部員は学識経験者及び関係各庁官公吏並びに前号の内閣事務官(主事たる者を除く)を以て之に充て民間の達識者を充分活用することとする。研究及び調査並びに立案を掌る。主事は概ね前号の内閣事務官中若干人を以て之に充てる。庶務を整理する。
4 行政調査部に顧問を置く。
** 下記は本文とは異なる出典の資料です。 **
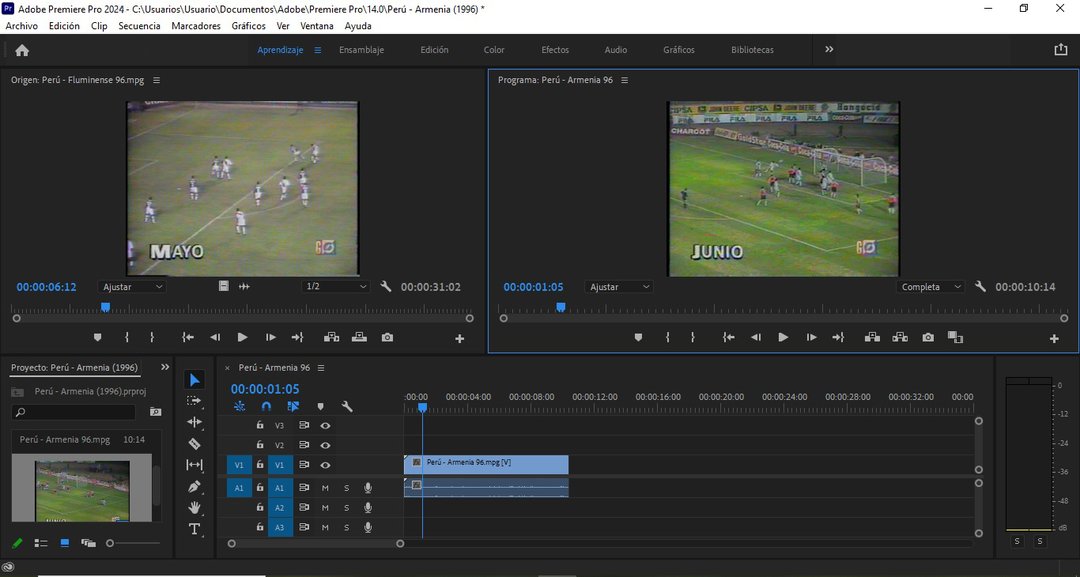Export frame from Program monitor camera icon

(928, 337)
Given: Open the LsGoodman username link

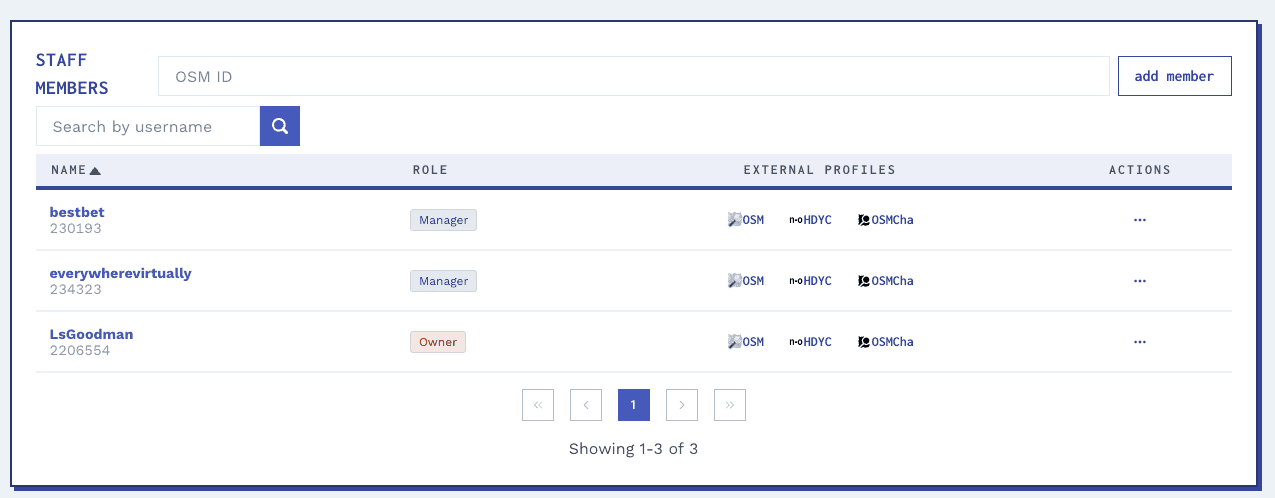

両院議員その他民間の達識者を以て之に充てる。
5 行政調査部の所掌事項は概ね左の如くである。
(1)行政機構
(イ)内閣制、中央行政機構及び地方行政機構に関する内外の制度並びにその運営の比較研究及び資料蒐集並びに立案
(ロ)地方自治制度及びその運営に関する内外の制度及びその運営に関する比較研究及び資料蒐集並びに立案等
(2)公務員制度
(イ)官公吏等公務員の本質に関する研究調査
(ロ)官公吏等公務員の任用・試験・分限、服務、研修、待遇、給与等の内外の制度及びその運営に関する比較研究及び資料蒐集並びに立案等
(3)行政運営
(イ)行政能率の研究調査
(ロ)官公署事務の整理刷新及びその限界に関する研究調査並びに立案
(ハ)官公署分課に関する研究調査並びに立案
(ニ)官公署執務方法に関する研究調査並びに立案
(ホ)公務従事者の考科制度に関する研究調査並びに立案等
6 行政調査部の業務は今後約1ヶ年を以て完了することとし、業務状況は、これを定期に、内閣及び帝国議会に報告する。
7 行政調査部は、GHQ側と緊密なる連絡を取り、アメリカの行政制度調査顧問団の勧告を充分活用して研究、調査、立案に当り出来得れば我国よりもアメリカその他の調査員の派遣の承認を要請する。
8 右の結果は、之を集大成し、明年秋頃迄に国会の議決を経て確定し、実施することとする。
9 右に伴い必要な予算的措置を講ずる。
(備考)
(1)アメリカの行政制度調査顧問団の滞在中は、行政調査部に於て終連と連絡の上、顧問団と折衝に当ること。
(2)GHQ側の要望もあり、今後日本政府の行政機構及び公務員制度の改正に付GHQ側と折衝を為す場合には、行政調査部に於て終連と連絡の上、これをなすものとし、各庁区々にこれをなさざること。